The use of private electric scooters on roads and pavements by young individuals could lead to significant financial repercussions when they eventually seek car insurance, according to a report from MoneySuperMarket. The comparison website has highlighted that nearly 800 minors aged between 13 and 16 have received an IN10 endorsement since the start of 2020, indicating instances of using vehicles without third-party insurance. This endorsement remains on their driving records for four years following the offense. IAM RoadSmart, a safety organization, revealed through a freedom of information request that many of these cases likely pertain to private e-scooters, which are not permitted in public areas.

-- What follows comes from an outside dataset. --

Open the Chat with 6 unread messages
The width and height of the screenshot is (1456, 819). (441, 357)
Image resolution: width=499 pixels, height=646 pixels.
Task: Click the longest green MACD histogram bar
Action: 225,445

Data from MoneySuperMarket shows that an IN10 endorsement can inflate the annual cost of car insurance by approximately £1,000. For instance, a 17- to 19-year-old with no prior offenses would typically pay around £1,766 annually for car insurance. However, with an IN10 on their record, this figure jumps to £2,767. Similarly, for drivers aged 20 to 29, the average premium increases from £1,272 to £2,272 with an IN10 endorsement.
Kara Gammell, an expert in car insurance at MoneySuperMarket, emphasized the potential penalties associated with illegal e-scooter riding. Offenders may face up to six penalty points on their driving license and a fine of £300. Such penalties can significantly increase future car insurance costs. Parents considering purchasing an e-scooter for their teenagers should discuss responsible usage with them, highlighting that riding on public roads is not only illegal but can also have long-term financial implications.
Gammell advised parents and teens alike to be aware of the legal restrictions surrounding e-scooters and understand the potential impact on insurance premiums. Engaging in responsible behavior now can prevent costly consequences down the line. It's crucial for young riders to adhere to regulations to avoid unnecessary financial burdens in the future.